[Stored items]
##########
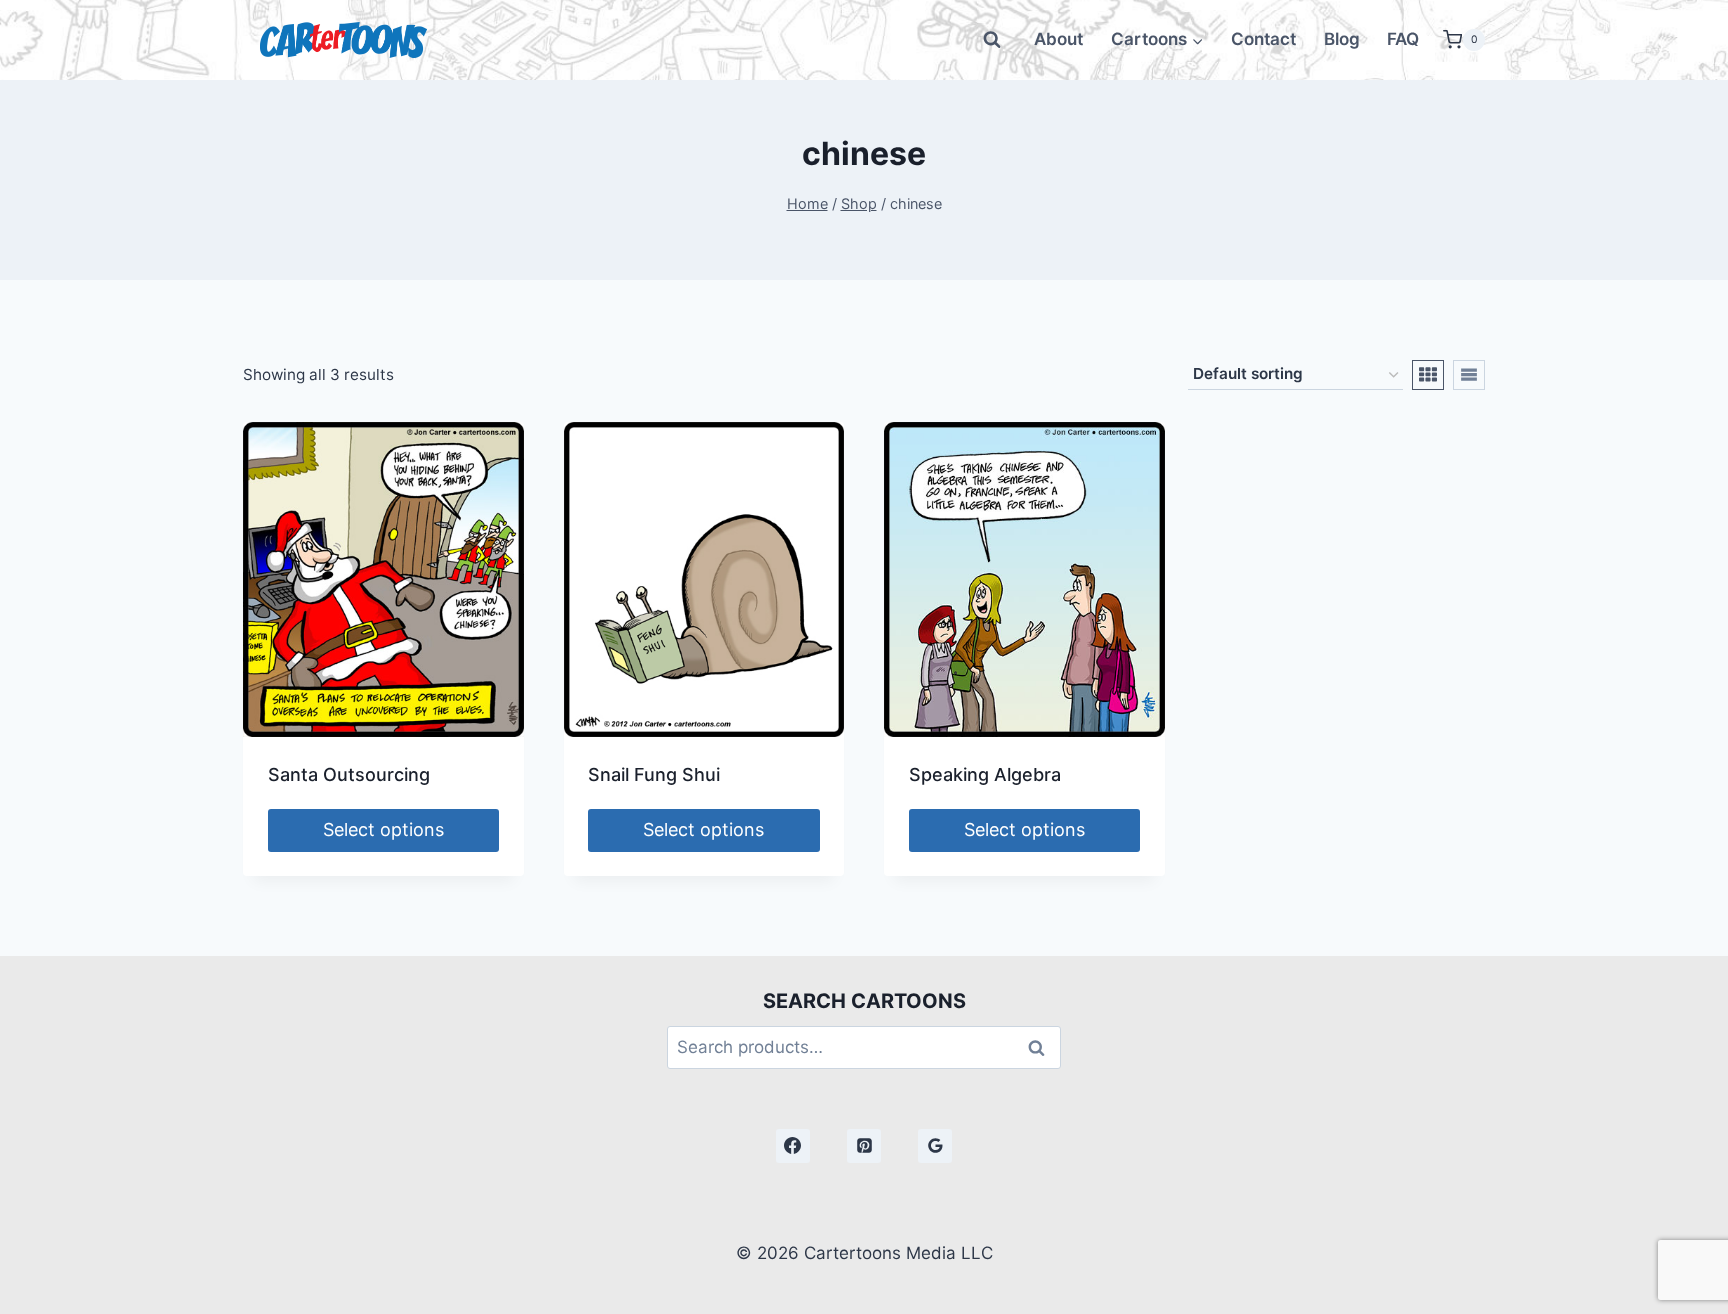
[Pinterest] (864, 1146)
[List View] (1469, 375)
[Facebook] (793, 1146)
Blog (1342, 39)
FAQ (1403, 39)
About (1058, 39)
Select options (383, 829)
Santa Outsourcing (349, 774)
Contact (1263, 39)
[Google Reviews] (935, 1146)
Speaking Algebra (985, 774)
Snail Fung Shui (654, 774)
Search (1042, 1047)
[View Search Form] (992, 40)
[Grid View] (1428, 375)
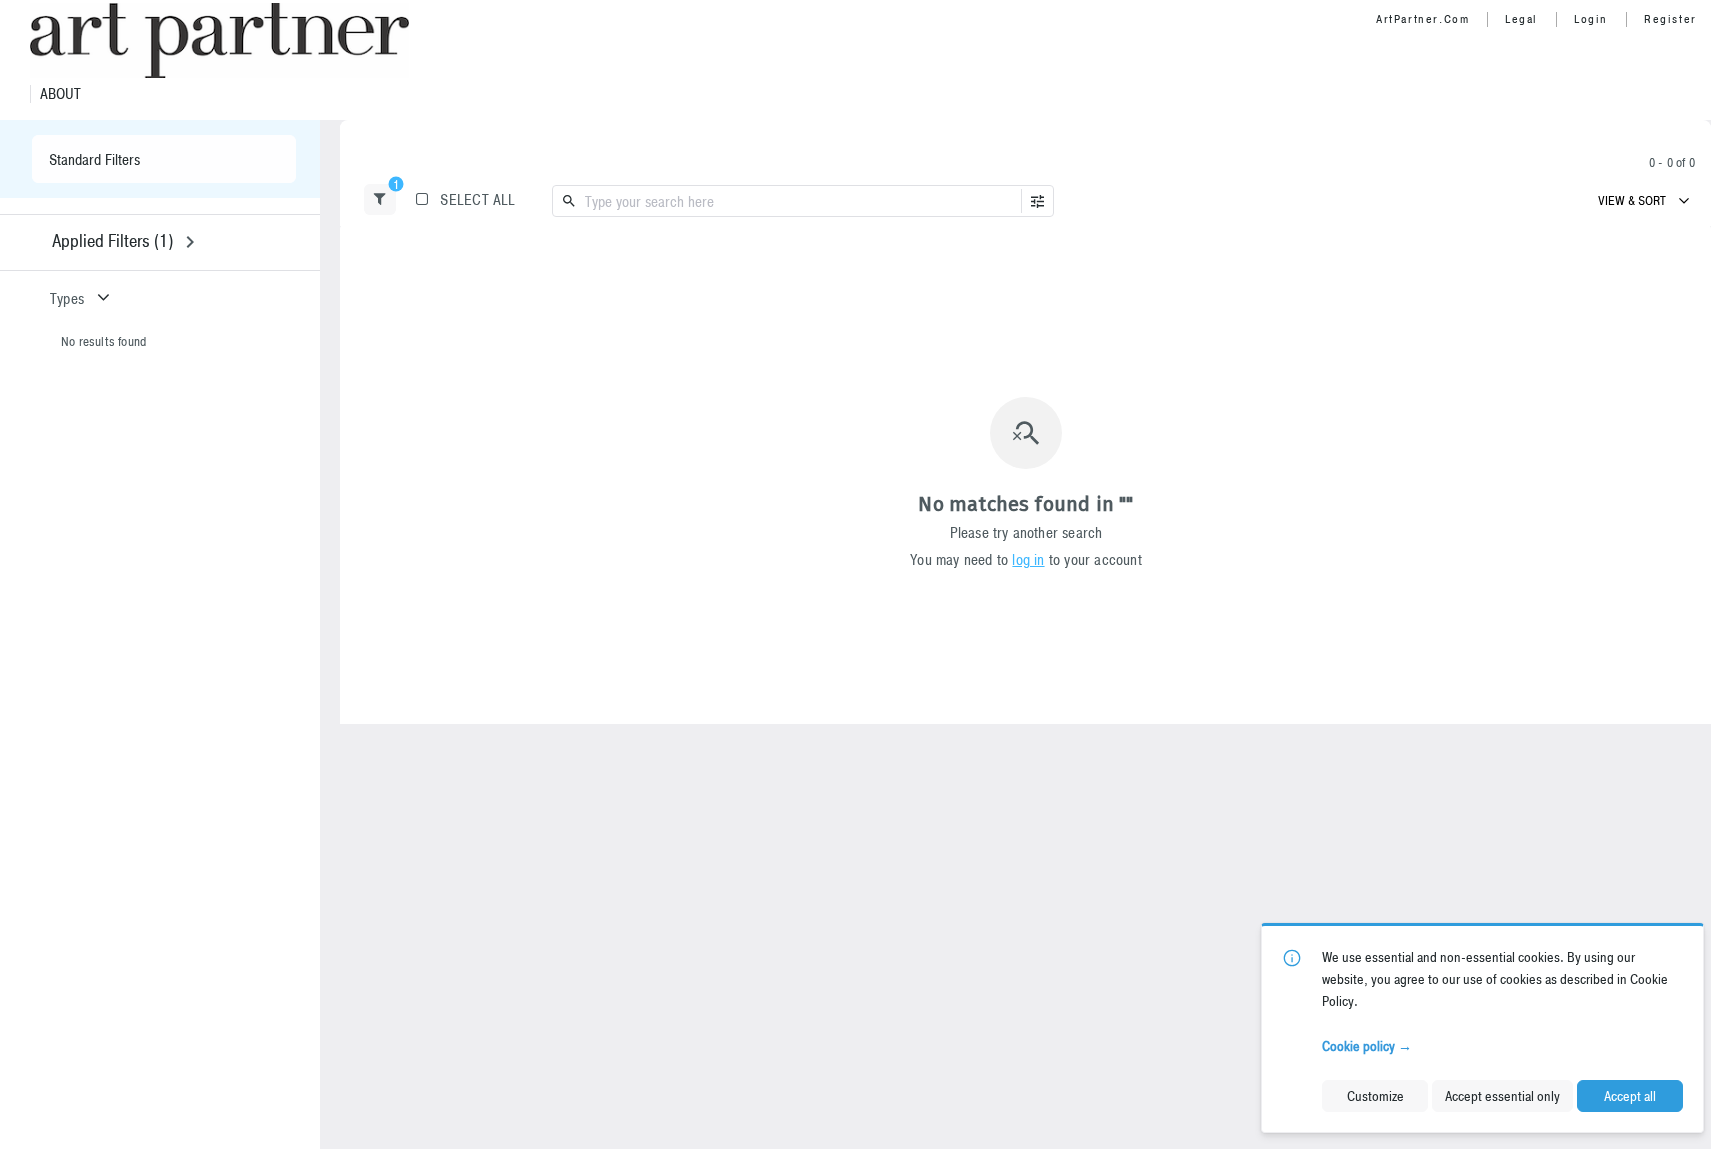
##########
Exercise description: Nothing but the lines from the one with "About (1058, 39)" through the end of the entries above, both included, should be set down, exactly and without pictures.

Result for this exercise:
About (1058, 39)
Select options (383, 829)
Santa Outsourcing (349, 774)
Contact (1263, 39)
[Google Reviews] (935, 1146)
Speaking Algebra (985, 774)
Snail Fung Shui (654, 774)
Search (1042, 1047)
[View Search Form] (992, 40)
[Grid View] (1428, 375)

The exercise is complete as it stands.